— Required work —
An exact copy of all the data is required.

--- Data supplied Enclosed Below ---

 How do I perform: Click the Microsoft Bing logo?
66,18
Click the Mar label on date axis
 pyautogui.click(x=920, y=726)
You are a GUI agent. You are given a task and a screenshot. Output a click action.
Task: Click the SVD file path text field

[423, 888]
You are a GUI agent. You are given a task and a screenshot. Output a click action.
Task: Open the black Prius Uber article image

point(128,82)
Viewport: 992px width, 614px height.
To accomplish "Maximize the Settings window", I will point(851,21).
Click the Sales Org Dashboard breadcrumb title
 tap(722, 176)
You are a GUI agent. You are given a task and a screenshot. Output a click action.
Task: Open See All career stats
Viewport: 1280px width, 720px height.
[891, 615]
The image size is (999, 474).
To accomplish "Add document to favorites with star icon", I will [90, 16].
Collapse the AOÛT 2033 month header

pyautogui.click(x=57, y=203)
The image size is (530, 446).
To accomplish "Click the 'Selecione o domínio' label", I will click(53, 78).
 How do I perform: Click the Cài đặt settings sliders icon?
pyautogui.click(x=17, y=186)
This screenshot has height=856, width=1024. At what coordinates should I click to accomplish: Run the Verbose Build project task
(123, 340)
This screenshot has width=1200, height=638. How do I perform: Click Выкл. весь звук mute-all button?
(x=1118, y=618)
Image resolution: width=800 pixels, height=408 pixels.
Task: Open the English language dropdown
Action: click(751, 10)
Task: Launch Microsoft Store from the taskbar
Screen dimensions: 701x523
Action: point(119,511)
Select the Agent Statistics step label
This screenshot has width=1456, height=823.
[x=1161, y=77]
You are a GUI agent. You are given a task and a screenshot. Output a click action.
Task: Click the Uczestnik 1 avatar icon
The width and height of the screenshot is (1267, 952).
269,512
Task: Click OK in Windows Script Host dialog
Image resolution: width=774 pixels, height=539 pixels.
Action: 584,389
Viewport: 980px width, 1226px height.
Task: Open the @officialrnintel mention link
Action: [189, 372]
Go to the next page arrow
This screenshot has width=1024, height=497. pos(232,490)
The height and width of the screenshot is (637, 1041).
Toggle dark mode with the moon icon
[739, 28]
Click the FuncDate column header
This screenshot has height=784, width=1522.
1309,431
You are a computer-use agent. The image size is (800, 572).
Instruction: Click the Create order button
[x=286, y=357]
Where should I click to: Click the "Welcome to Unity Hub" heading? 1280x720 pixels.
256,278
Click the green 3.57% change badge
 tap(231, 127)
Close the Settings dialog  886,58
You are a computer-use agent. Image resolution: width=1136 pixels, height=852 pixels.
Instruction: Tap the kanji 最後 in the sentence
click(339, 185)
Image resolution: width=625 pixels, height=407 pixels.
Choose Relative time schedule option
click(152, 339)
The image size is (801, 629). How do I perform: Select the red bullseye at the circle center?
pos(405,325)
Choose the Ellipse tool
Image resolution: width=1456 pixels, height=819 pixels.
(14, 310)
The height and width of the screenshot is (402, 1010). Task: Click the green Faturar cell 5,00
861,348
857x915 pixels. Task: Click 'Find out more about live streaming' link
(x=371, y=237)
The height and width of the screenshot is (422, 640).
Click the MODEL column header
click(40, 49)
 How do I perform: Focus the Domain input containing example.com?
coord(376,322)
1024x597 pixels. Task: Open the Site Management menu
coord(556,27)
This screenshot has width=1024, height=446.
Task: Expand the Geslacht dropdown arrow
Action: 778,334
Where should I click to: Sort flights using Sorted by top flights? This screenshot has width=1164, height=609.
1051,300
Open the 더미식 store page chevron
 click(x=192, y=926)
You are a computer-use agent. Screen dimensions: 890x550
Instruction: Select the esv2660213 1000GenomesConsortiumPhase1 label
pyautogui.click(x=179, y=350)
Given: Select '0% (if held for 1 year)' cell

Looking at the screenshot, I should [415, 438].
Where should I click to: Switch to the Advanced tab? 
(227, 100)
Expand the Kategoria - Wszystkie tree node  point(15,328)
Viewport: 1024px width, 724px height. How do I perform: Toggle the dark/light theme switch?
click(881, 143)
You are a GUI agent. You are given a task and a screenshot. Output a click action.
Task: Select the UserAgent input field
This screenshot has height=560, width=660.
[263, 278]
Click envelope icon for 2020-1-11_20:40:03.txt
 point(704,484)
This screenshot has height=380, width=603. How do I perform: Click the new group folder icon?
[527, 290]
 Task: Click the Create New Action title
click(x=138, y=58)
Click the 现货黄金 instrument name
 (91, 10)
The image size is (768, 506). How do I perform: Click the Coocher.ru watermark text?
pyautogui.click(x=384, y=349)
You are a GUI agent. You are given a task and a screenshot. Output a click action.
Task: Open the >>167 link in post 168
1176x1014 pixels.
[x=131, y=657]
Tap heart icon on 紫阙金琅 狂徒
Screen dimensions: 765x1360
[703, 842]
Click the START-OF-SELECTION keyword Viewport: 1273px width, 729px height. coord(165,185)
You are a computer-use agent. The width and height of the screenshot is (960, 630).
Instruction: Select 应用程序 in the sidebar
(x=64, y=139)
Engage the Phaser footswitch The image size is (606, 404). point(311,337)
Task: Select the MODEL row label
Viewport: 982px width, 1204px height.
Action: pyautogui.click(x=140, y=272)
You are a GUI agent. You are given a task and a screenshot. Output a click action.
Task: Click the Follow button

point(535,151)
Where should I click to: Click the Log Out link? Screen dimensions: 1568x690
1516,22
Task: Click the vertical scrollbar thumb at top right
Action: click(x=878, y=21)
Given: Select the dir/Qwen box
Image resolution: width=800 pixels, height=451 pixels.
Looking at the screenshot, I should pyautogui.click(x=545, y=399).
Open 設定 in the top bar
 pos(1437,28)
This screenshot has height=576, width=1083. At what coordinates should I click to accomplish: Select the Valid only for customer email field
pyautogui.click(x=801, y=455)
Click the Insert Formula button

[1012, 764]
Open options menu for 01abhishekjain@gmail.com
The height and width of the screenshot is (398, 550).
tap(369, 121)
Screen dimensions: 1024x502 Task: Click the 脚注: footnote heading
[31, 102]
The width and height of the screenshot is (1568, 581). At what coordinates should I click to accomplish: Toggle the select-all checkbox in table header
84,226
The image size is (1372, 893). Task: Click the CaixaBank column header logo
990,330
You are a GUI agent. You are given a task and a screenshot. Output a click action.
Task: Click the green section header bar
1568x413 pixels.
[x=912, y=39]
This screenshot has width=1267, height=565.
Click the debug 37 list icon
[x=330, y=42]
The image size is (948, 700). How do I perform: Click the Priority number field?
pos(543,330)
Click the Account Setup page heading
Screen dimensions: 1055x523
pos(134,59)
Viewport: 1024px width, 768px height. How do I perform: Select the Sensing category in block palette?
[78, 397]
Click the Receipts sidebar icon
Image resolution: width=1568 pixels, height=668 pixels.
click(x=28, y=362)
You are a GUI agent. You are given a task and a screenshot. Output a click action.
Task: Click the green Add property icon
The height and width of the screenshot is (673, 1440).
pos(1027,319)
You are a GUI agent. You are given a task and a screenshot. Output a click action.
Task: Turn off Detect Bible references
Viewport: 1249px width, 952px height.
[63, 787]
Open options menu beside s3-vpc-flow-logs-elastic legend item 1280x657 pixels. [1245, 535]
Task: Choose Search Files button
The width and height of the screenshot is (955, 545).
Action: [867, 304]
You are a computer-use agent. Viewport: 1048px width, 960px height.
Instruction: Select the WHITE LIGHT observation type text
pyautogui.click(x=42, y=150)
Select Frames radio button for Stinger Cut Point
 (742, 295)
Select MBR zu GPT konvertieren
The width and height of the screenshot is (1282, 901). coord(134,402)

--- End of Enclosed Data supplied ---

— Solution to this problem —
 How do I perform: Click the Microsoft Bing logo?
66,18
Click the Mar label on date axis
 pyautogui.click(x=920, y=726)
You are a GUI agent. You are given a task and a screenshot. Output a click action.
Task: Click the SVD file path text field

[423, 888]
You are a GUI agent. You are given a task and a screenshot. Output a click action.
Task: Open the black Prius Uber article image

point(128,82)
Viewport: 992px width, 614px height.
To accomplish "Maximize the Settings window", I will point(851,21).
Click the Sales Org Dashboard breadcrumb title
 tap(722, 176)
You are a GUI agent. You are given a task and a screenshot. Output a click action.
Task: Open See All career stats
Viewport: 1280px width, 720px height.
[891, 615]
The image size is (999, 474).
To accomplish "Add document to favorites with star icon", I will [90, 16].
Collapse the AOÛT 2033 month header

pyautogui.click(x=57, y=203)
The image size is (530, 446).
To accomplish "Click the 'Selecione o domínio' label", I will click(53, 78).
 How do I perform: Click the Cài đặt settings sliders icon?
pyautogui.click(x=17, y=186)
This screenshot has height=856, width=1024. At what coordinates should I click to accomplish: Run the Verbose Build project task
(123, 340)
This screenshot has width=1200, height=638. How do I perform: Click Выкл. весь звук mute-all button?
(x=1118, y=618)
Image resolution: width=800 pixels, height=408 pixels.
Task: Open the English language dropdown
Action: click(751, 10)
Task: Launch Microsoft Store from the taskbar
Screen dimensions: 701x523
Action: point(119,511)
Select the Agent Statistics step label
This screenshot has width=1456, height=823.
[x=1161, y=77]
You are a GUI agent. You are given a task and a screenshot. Output a click action.
Task: Click the Uczestnik 1 avatar icon
The width and height of the screenshot is (1267, 952).
269,512
Task: Click OK in Windows Script Host dialog
Image resolution: width=774 pixels, height=539 pixels.
Action: 584,389
Viewport: 980px width, 1226px height.
Task: Open the @officialrnintel mention link
Action: [189, 372]
Go to the next page arrow
This screenshot has width=1024, height=497. pos(232,490)
The height and width of the screenshot is (637, 1041).
Toggle dark mode with the moon icon
[739, 28]
Click the FuncDate column header
This screenshot has height=784, width=1522.
1309,431
You are a computer-use agent. The image size is (800, 572).
Instruction: Click the Create order button
[x=286, y=357]
Where should I click to: Click the "Welcome to Unity Hub" heading? 1280x720 pixels.
256,278
Click the green 3.57% change badge
 tap(231, 127)
Close the Settings dialog  886,58
You are a computer-use agent. Image resolution: width=1136 pixels, height=852 pixels.
Instruction: Tap the kanji 最後 in the sentence
click(339, 185)
Image resolution: width=625 pixels, height=407 pixels.
Choose Relative time schedule option
click(152, 339)
The image size is (801, 629). How do I perform: Select the red bullseye at the circle center?
pos(405,325)
Choose the Ellipse tool
Image resolution: width=1456 pixels, height=819 pixels.
(14, 310)
The height and width of the screenshot is (402, 1010). Task: Click the green Faturar cell 5,00
861,348
857x915 pixels. Task: Click 'Find out more about live streaming' link
(x=371, y=237)
The height and width of the screenshot is (422, 640).
Click the MODEL column header
click(40, 49)
 How do I perform: Focus the Domain input containing example.com?
coord(376,322)
1024x597 pixels. Task: Open the Site Management menu
coord(556,27)
This screenshot has width=1024, height=446.
Task: Expand the Geslacht dropdown arrow
Action: 778,334
Where should I click to: Sort flights using Sorted by top flights? This screenshot has width=1164, height=609.
1051,300
Open the 더미식 store page chevron
 click(x=192, y=926)
You are a computer-use agent. Screen dimensions: 890x550
Instruction: Select the esv2660213 1000GenomesConsortiumPhase1 label
pyautogui.click(x=179, y=350)
Given: Select '0% (if held for 1 year)' cell

Looking at the screenshot, I should [415, 438].
Where should I click to: Switch to the Advanced tab? 
(227, 100)
Expand the Kategoria - Wszystkie tree node  point(15,328)
Viewport: 1024px width, 724px height. How do I perform: Toggle the dark/light theme switch?
click(881, 143)
You are a GUI agent. You are given a task and a screenshot. Output a click action.
Task: Select the UserAgent input field
This screenshot has height=560, width=660.
[263, 278]
Click envelope icon for 2020-1-11_20:40:03.txt
 point(704,484)
This screenshot has height=380, width=603. How do I perform: Click the new group folder icon?
[527, 290]
 Task: Click the Create New Action title
click(x=138, y=58)
Click the 现货黄金 instrument name
 (91, 10)
The image size is (768, 506). How do I perform: Click the Coocher.ru watermark text?
pyautogui.click(x=384, y=349)
You are a GUI agent. You are given a task and a screenshot. Output a click action.
Task: Open the >>167 link in post 168
1176x1014 pixels.
[x=131, y=657]
Tap heart icon on 紫阙金琅 狂徒
Screen dimensions: 765x1360
[703, 842]
Click the START-OF-SELECTION keyword Viewport: 1273px width, 729px height. coord(165,185)
You are a computer-use agent. The width and height of the screenshot is (960, 630).
Instruction: Select 应用程序 in the sidebar
(x=64, y=139)
Engage the Phaser footswitch The image size is (606, 404). point(311,337)
Task: Select the MODEL row label
Viewport: 982px width, 1204px height.
Action: pyautogui.click(x=140, y=272)
You are a GUI agent. You are given a task and a screenshot. Output a click action.
Task: Click the Follow button

point(535,151)
Where should I click to: Click the Log Out link? Screen dimensions: 1568x690
1516,22
Task: Click the vertical scrollbar thumb at top right
Action: click(x=878, y=21)
Given: Select the dir/Qwen box
Image resolution: width=800 pixels, height=451 pixels.
Looking at the screenshot, I should pyautogui.click(x=545, y=399).
Open 設定 in the top bar
 pos(1437,28)
This screenshot has height=576, width=1083. At what coordinates should I click to accomplish: Select the Valid only for customer email field
pyautogui.click(x=801, y=455)
Click the Insert Formula button

[1012, 764]
Open options menu for 01abhishekjain@gmail.com
The height and width of the screenshot is (398, 550).
tap(369, 121)
Screen dimensions: 1024x502 Task: Click the 脚注: footnote heading
[31, 102]
The width and height of the screenshot is (1568, 581). At what coordinates should I click to accomplish: Toggle the select-all checkbox in table header
84,226
The image size is (1372, 893). Task: Click the CaixaBank column header logo
990,330
You are a GUI agent. You are given a task and a screenshot. Output a click action.
Task: Click the green section header bar
1568x413 pixels.
[x=912, y=39]
This screenshot has width=1267, height=565.
Click the debug 37 list icon
[x=330, y=42]
The image size is (948, 700). How do I perform: Click the Priority number field?
pos(543,330)
Click the Account Setup page heading
Screen dimensions: 1055x523
pos(134,59)
Viewport: 1024px width, 768px height. How do I perform: Select the Sensing category in block palette?
[78, 397]
Click the Receipts sidebar icon
Image resolution: width=1568 pixels, height=668 pixels.
click(x=28, y=362)
You are a GUI agent. You are given a task and a screenshot. Output a click action.
Task: Click the green Add property icon
The height and width of the screenshot is (673, 1440).
pos(1027,319)
You are a GUI agent. You are given a task and a screenshot. Output a click action.
Task: Turn off Detect Bible references
Viewport: 1249px width, 952px height.
[63, 787]
Open options menu beside s3-vpc-flow-logs-elastic legend item 1280x657 pixels. [1245, 535]
Task: Choose Search Files button
The width and height of the screenshot is (955, 545).
Action: [867, 304]
You are a computer-use agent. Viewport: 1048px width, 960px height.
Instruction: Select the WHITE LIGHT observation type text
pyautogui.click(x=42, y=150)
Select Frames radio button for Stinger Cut Point
 (742, 295)
Select MBR zu GPT konvertieren
The width and height of the screenshot is (1282, 901). coord(134,402)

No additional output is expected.